— BEGIN PROVIDED INFORMATION —

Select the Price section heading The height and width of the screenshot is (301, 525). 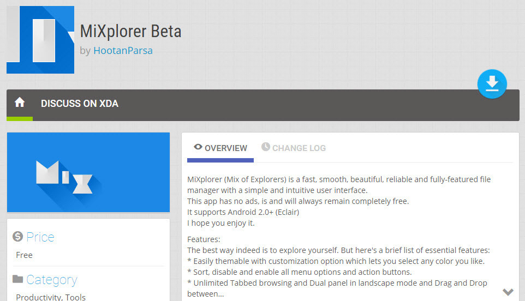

— END PROVIDED INFORMATION —
— BEGIN PROVIDED INFORMATION —

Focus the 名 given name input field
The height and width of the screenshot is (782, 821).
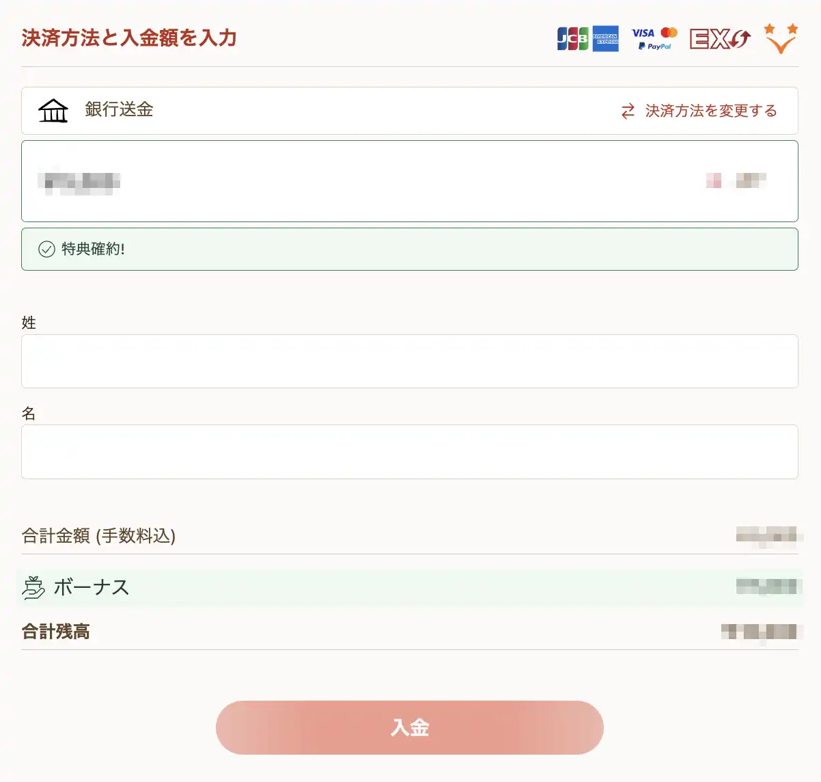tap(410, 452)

— END PROVIDED INFORMATION —
— BEGIN PROVIDED INFORMATION —

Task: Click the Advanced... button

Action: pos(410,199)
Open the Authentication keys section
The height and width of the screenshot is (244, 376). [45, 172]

— END PROVIDED INFORMATION —

● **WRITTEN REQUEST**: Write out the lines from the one containing "Focus the 名 given name input field" up to and including the one containing "tap(410, 452)", leaving out any pictures.

● **ANSWER TO THE TASK**:
Focus the 名 given name input field
The height and width of the screenshot is (782, 821).
tap(410, 452)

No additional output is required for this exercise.